** Input data follows **

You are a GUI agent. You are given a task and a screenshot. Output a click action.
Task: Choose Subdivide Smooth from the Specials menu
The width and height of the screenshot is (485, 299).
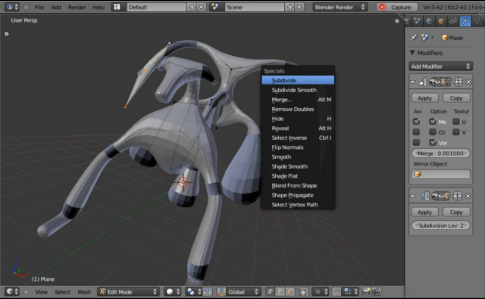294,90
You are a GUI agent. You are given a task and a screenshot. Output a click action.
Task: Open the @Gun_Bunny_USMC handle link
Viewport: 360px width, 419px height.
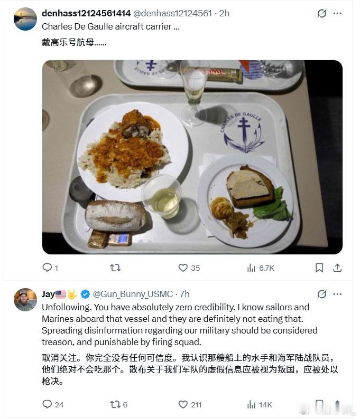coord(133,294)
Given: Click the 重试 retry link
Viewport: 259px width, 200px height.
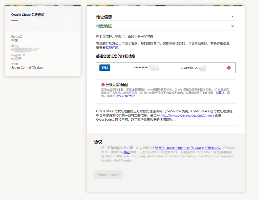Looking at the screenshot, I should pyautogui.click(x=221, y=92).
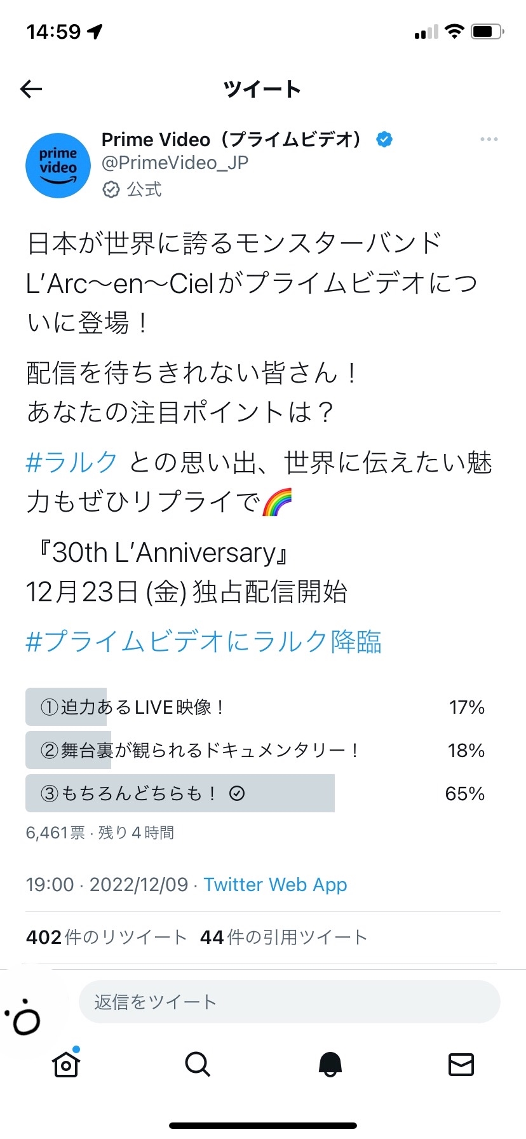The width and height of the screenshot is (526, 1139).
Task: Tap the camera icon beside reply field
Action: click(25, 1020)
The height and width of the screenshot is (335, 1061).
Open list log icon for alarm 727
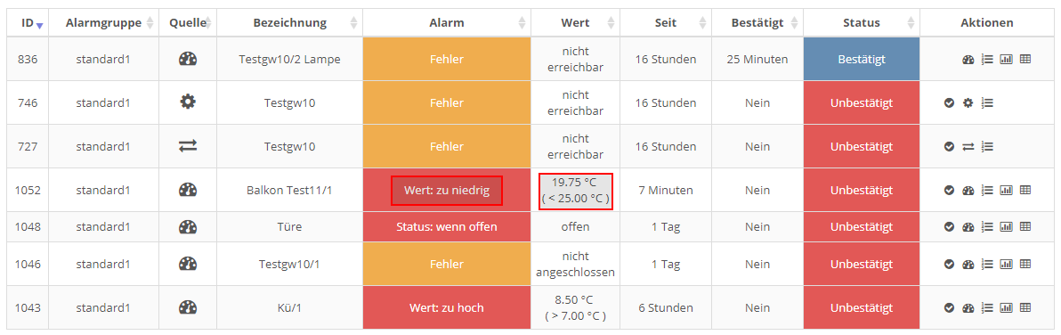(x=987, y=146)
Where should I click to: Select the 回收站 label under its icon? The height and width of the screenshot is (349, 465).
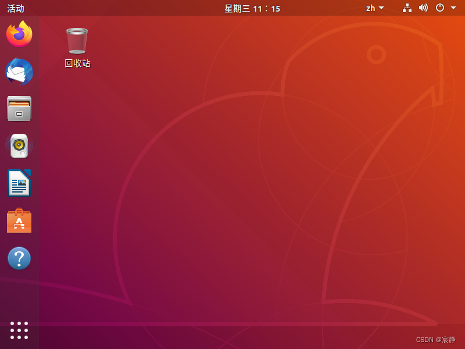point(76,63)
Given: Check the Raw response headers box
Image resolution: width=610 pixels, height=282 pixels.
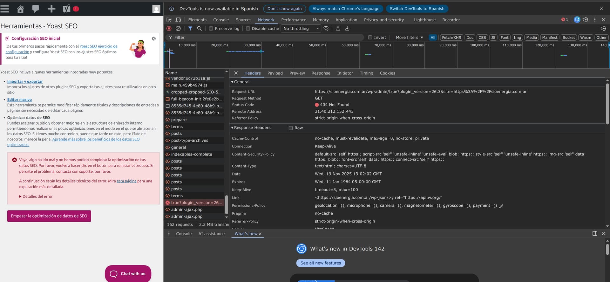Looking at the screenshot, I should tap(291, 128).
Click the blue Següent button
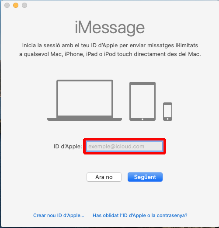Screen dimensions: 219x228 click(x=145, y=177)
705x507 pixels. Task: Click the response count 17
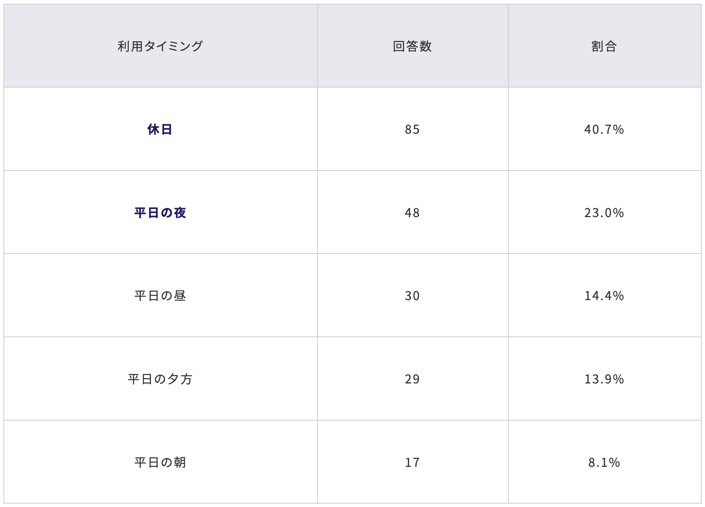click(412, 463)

** End of Input data **

— Exercise description —
Take the line containing "Viewport: 360px width, 419px height." and every line after it to the end of the records, and restate them verbatim, with no pictures.

— Result of the task —
Viewport: 360px width, 419px height.
coord(133,294)
Given: Click the 重试 retry link
Viewport: 259px width, 200px height.
Looking at the screenshot, I should pyautogui.click(x=221, y=92).
The width and height of the screenshot is (526, 1139).
Task: Tap the camera icon beside reply field
Action: click(25, 1020)
The height and width of the screenshot is (335, 1061).
Open list log icon for alarm 727
(x=987, y=146)
Where should I click to: Select the 回收站 label under its icon? The height and width of the screenshot is (349, 465).
point(76,63)
Given: Check the Raw response headers box
Image resolution: width=610 pixels, height=282 pixels.
Looking at the screenshot, I should tap(291, 128).
Click the blue Següent button
Screen dimensions: 219x228 click(x=145, y=177)
705x507 pixels. Task: Click the response count 17
click(412, 463)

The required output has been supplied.